SET PROBLEM A:
In the listing, take the part that opens with the line containing "Select the author name Hugo De Clerck" and closes with the line containing "pos(487,259)", and rename "exit label" to "exit sign" wherever it occurs there. Give back only those lines, with everything else left unchanged.

Inequality & fair shares — Mixed picture

minor · low confidence

Expanding gigabit and 5G coverage to rural and underserved areas could narrow regional inequality, but the policy says nothing about affordability — and nearly 1 in 10 households already struggle to pay for broadband. The gap between the digitally included and excluded may narrow on geography but not on income.

The evidence

Biggest unknown: Whether the policy addresses affordability barriers; if coverage expands but low-income households still cannot afford connections, the inequality-narrowing effect is largely confined to regional geography and will not reach the poorest.

Saved data entries

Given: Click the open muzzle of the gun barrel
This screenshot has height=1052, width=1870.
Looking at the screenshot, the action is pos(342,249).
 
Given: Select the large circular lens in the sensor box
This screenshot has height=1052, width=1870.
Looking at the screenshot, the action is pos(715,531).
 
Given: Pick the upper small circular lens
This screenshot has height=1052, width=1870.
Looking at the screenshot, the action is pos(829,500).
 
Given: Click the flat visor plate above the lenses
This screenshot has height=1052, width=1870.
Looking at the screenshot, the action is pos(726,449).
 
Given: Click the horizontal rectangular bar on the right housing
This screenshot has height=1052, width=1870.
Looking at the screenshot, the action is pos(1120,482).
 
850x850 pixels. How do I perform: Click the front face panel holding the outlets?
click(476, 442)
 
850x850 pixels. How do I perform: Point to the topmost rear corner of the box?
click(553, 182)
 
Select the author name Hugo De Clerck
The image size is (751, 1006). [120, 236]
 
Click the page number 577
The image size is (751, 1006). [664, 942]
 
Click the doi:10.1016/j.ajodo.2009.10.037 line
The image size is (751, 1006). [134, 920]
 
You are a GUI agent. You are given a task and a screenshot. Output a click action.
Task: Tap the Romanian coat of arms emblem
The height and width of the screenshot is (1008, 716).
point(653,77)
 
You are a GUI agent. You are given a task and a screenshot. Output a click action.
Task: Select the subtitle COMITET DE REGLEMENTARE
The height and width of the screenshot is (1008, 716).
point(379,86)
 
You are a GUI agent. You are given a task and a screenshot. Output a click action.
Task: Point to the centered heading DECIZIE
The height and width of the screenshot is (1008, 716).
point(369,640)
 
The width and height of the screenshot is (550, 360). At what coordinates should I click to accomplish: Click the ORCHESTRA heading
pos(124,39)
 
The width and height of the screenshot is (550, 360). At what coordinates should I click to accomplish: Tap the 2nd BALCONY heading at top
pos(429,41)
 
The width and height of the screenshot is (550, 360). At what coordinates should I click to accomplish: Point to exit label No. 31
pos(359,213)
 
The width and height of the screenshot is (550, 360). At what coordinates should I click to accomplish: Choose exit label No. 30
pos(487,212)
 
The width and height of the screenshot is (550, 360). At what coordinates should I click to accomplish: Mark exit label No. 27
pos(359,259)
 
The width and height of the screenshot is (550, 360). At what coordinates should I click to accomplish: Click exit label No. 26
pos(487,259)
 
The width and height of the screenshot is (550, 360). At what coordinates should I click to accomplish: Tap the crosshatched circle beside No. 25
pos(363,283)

SET PROBLEM B:
Restate the inequality and fair shares assessment word for word, in full.

WRITTEN ANSWER A:
Select the author name Hugo De Clerck
The image size is (751, 1006). [120, 236]
 
Click the page number 577
The image size is (751, 1006). [664, 942]
 
Click the doi:10.1016/j.ajodo.2009.10.037 line
The image size is (751, 1006). [134, 920]
 
You are a GUI agent. You are given a task and a screenshot. Output a click action.
Task: Tap the Romanian coat of arms emblem
The height and width of the screenshot is (1008, 716).
point(653,77)
 
You are a GUI agent. You are given a task and a screenshot. Output a click action.
Task: Select the subtitle COMITET DE REGLEMENTARE
The height and width of the screenshot is (1008, 716).
point(379,86)
 
You are a GUI agent. You are given a task and a screenshot. Output a click action.
Task: Point to the centered heading DECIZIE
The height and width of the screenshot is (1008, 716).
point(369,640)
 
The width and height of the screenshot is (550, 360). At what coordinates should I click to accomplish: Click the ORCHESTRA heading
pos(124,39)
 
The width and height of the screenshot is (550, 360). At what coordinates should I click to accomplish: Tap the 2nd BALCONY heading at top
pos(429,41)
 
The width and height of the screenshot is (550, 360). At what coordinates should I click to accomplish: Point to exit sign No. 31
pos(359,213)
 
The width and height of the screenshot is (550, 360). At what coordinates should I click to accomplish: Choose exit sign No. 30
pos(487,212)
 
The width and height of the screenshot is (550, 360). At what coordinates should I click to accomplish: Mark exit sign No. 27
pos(359,259)
 
The width and height of the screenshot is (550, 360). At what coordinates should I click to accomplish: Click exit sign No. 26
pos(487,259)

WRITTEN ANSWER B:
Inequality & fair shares — Mixed picture

minor · low confidence

Expanding gigabit and 5G coverage to rural and underserved areas could narrow regional inequality, but the policy says nothing about affordability — and nearly 1 in 10 households already struggle to pay for broadband. The gap between the digitally included and excluded may narrow on geography but not on income.

The evidence

Biggest unknown: Whether the policy addresses affordability barriers; if coverage expands but low-income households still cannot afford connections, the inequality-narrowing effect is largely confined to regional geography and will not reach the poorest.